Objectives: To compare colesevelam hydrochloride (Cholestagel), a nonabsorbed hydrogel with bile acid-sequestering properties, with placebo for its lipid-lowering efficacy, its effects on laboratory and clinical safety parameters, and the incidence of adverse events.
Methods: Following diet and placebo lead-in periods, placebo or colesevelam was administered at 4 dosages (1.5, 2.25, 3.0, or 3.75 g/d) for 6 weeks with morning and evening meals to men and women with hypercholesterolemia (low-density lipoprotein cholesterol level >4.14 mmol/L [>160 mg/dL]). Patients returned to the clinic every 2 weeks throughout the treatment period for lipid parameter measurements and adverse event assessments. Samples were collected for serum chemistry profiles, hematologic studies, coagulation studies, and vitamin level assessment at baseline and after 6 weeks of treatment.

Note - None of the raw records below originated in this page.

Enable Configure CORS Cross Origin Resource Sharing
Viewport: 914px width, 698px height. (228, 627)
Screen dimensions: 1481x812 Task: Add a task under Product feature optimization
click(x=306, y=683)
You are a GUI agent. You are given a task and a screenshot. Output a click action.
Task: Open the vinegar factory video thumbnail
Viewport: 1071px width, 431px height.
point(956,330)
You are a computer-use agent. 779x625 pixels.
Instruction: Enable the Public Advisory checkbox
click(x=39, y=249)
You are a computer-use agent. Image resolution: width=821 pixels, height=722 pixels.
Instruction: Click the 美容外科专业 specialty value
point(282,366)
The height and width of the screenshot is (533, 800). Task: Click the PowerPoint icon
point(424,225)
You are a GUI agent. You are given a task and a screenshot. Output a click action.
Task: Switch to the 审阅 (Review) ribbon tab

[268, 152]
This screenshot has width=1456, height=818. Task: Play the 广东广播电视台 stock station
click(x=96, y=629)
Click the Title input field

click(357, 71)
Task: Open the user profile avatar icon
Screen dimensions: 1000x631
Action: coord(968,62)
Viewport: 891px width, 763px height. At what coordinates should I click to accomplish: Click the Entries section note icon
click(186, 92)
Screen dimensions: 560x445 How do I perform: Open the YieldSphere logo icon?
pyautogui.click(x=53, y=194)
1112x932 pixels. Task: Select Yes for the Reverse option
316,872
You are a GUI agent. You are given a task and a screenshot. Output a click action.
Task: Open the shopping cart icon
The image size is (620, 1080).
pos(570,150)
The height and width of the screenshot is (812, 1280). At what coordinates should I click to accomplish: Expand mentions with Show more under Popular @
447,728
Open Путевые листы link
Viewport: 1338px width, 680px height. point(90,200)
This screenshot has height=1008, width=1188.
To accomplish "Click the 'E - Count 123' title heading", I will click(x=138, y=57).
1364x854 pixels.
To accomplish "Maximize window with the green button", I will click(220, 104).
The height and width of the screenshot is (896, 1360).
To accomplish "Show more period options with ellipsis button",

Results: Among the 149 patients randomized, 137 completed the study. Low-density lipoprotein cholesterol concentrations decreased in a dosage-dependent manner by 0.11 mmol/L (4.2 mg/dL) (1.8%) in the 1.5-g/d colesevelam treatment group and up to 1.01 mmol/L (39 mg/dL) (19.1%) in the 3.75-g/d colesevelam treatment group. Low-density lipoprotein cholesterol concentrations at the end of treatment were significantly reduced from baseline levels in the 3.0- and 3.75-g/d colesevelam treatment groups (P = .01 and P<.001, respectively). Total cholesterol levels demonstrated a similar response to colesevelam treatment, with an 8. 1% decrease from baseline in the 3.75-g/d treatment group (P<.001). High-density lipoprotein cholesterol levels rose significantly in the 3.0- and 3.75-g/d colesevelam treatment groups, by 11.2% (P=.006) and 8.1% (P=.02), respectively. Median triglyceride levels did not change from baseline, nor were there any significant differences between treatment groups. The incidence of adverse events was similar among all groups.
Conclusions: Colesevelam therapy is effective for lowering low-density lipoprotein cholesterol concentrations in persons with moderate hypercholesterolemia. It lacks the constipating effect of other bile acid sequestrants, demonstrating the potential for increased compliance.